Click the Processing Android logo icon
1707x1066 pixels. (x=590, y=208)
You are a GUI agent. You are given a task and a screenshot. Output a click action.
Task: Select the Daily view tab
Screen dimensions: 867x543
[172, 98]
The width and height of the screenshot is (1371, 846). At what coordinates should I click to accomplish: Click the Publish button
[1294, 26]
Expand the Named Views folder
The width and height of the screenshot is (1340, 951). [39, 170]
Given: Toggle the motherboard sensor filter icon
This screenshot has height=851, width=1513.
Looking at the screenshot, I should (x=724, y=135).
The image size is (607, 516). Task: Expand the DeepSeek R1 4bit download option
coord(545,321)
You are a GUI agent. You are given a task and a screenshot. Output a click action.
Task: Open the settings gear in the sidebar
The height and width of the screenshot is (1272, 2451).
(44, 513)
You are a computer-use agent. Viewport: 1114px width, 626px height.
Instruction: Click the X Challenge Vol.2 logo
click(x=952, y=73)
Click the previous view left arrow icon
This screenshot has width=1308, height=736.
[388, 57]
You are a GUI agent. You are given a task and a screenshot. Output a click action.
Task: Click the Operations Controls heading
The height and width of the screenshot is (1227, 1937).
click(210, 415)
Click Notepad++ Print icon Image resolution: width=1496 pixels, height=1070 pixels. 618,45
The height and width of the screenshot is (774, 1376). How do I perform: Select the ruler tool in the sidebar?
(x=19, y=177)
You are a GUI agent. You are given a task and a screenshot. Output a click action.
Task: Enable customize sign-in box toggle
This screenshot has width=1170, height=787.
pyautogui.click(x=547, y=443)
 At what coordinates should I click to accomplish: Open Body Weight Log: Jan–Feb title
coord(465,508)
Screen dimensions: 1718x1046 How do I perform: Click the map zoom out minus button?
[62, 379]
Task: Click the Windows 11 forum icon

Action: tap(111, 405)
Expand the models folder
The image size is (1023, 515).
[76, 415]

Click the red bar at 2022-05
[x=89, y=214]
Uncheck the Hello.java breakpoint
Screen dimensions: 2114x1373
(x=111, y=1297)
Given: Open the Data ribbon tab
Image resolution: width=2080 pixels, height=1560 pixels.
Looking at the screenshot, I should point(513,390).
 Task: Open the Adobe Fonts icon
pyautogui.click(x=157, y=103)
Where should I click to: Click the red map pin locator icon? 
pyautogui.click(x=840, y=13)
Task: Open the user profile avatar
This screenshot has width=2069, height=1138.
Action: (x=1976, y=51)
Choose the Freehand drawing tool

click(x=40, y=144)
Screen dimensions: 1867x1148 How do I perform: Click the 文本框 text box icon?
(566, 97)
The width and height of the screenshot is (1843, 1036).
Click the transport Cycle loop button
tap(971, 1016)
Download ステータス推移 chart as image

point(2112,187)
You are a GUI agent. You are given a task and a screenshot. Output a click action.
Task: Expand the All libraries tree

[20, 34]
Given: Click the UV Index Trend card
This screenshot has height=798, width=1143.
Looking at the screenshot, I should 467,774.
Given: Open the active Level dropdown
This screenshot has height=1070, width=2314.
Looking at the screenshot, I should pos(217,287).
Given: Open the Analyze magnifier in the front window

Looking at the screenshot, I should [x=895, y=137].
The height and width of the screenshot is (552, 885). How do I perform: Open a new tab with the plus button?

● ● ● ●

** What you need to do **
The material is to be given again in full and without variation.

** Written response **
Click the Processing Android logo icon
1707x1066 pixels. (x=590, y=208)
You are a GUI agent. You are given a task and a screenshot. Output a click action.
Task: Select the Daily view tab
Screen dimensions: 867x543
[172, 98]
The width and height of the screenshot is (1371, 846). At what coordinates should I click to accomplish: Click the Publish button
[1294, 26]
Expand the Named Views folder
The width and height of the screenshot is (1340, 951). [39, 170]
Given: Toggle the motherboard sensor filter icon
This screenshot has height=851, width=1513.
Looking at the screenshot, I should (x=724, y=135).
The image size is (607, 516). Task: Expand the DeepSeek R1 4bit download option
coord(545,321)
You are a GUI agent. You are given a task and a screenshot. Output a click action.
Task: Open the settings gear in the sidebar
The height and width of the screenshot is (1272, 2451).
(44, 513)
You are a computer-use agent. Viewport: 1114px width, 626px height.
Instruction: Click the X Challenge Vol.2 logo
click(x=952, y=73)
Click the previous view left arrow icon
This screenshot has width=1308, height=736.
[388, 57]
You are a GUI agent. You are given a task and a screenshot. Output a click action.
Task: Click the Operations Controls heading
The height and width of the screenshot is (1227, 1937).
click(210, 415)
Click Notepad++ Print icon Image resolution: width=1496 pixels, height=1070 pixels. 618,45
The height and width of the screenshot is (774, 1376). How do I perform: Select the ruler tool in the sidebar?
(x=19, y=177)
You are a GUI agent. You are given a task and a screenshot. Output a click action.
Task: Enable customize sign-in box toggle
This screenshot has width=1170, height=787.
pyautogui.click(x=547, y=443)
 At what coordinates should I click to accomplish: Open Body Weight Log: Jan–Feb title
coord(465,508)
Screen dimensions: 1718x1046 How do I perform: Click the map zoom out minus button?
[62, 379]
Task: Click the Windows 11 forum icon

Action: tap(111, 405)
Expand the models folder
The image size is (1023, 515).
[76, 415]

Click the red bar at 2022-05
[x=89, y=214]
Uncheck the Hello.java breakpoint
Screen dimensions: 2114x1373
(x=111, y=1297)
Given: Open the Data ribbon tab
Image resolution: width=2080 pixels, height=1560 pixels.
Looking at the screenshot, I should point(513,390).
 Task: Open the Adobe Fonts icon
pyautogui.click(x=157, y=103)
Where should I click to: Click the red map pin locator icon? 
pyautogui.click(x=840, y=13)
Task: Open the user profile avatar
This screenshot has width=2069, height=1138.
Action: (x=1976, y=51)
Choose the Freehand drawing tool

click(x=40, y=144)
Screen dimensions: 1867x1148 How do I perform: Click the 文本框 text box icon?
(566, 97)
The width and height of the screenshot is (1843, 1036).
Click the transport Cycle loop button
tap(971, 1016)
Download ステータス推移 chart as image

point(2112,187)
You are a GUI agent. You are given a task and a screenshot. Output a click action.
Task: Expand the All libraries tree

[20, 34]
Given: Click the UV Index Trend card
This screenshot has height=798, width=1143.
Looking at the screenshot, I should 467,774.
Given: Open the active Level dropdown
This screenshot has height=1070, width=2314.
Looking at the screenshot, I should pos(217,287).
Given: Open the Analyze magnifier in the front window

Looking at the screenshot, I should [x=895, y=137].
The height and width of the screenshot is (552, 885). How do I perform: Open a new tab with the plus button?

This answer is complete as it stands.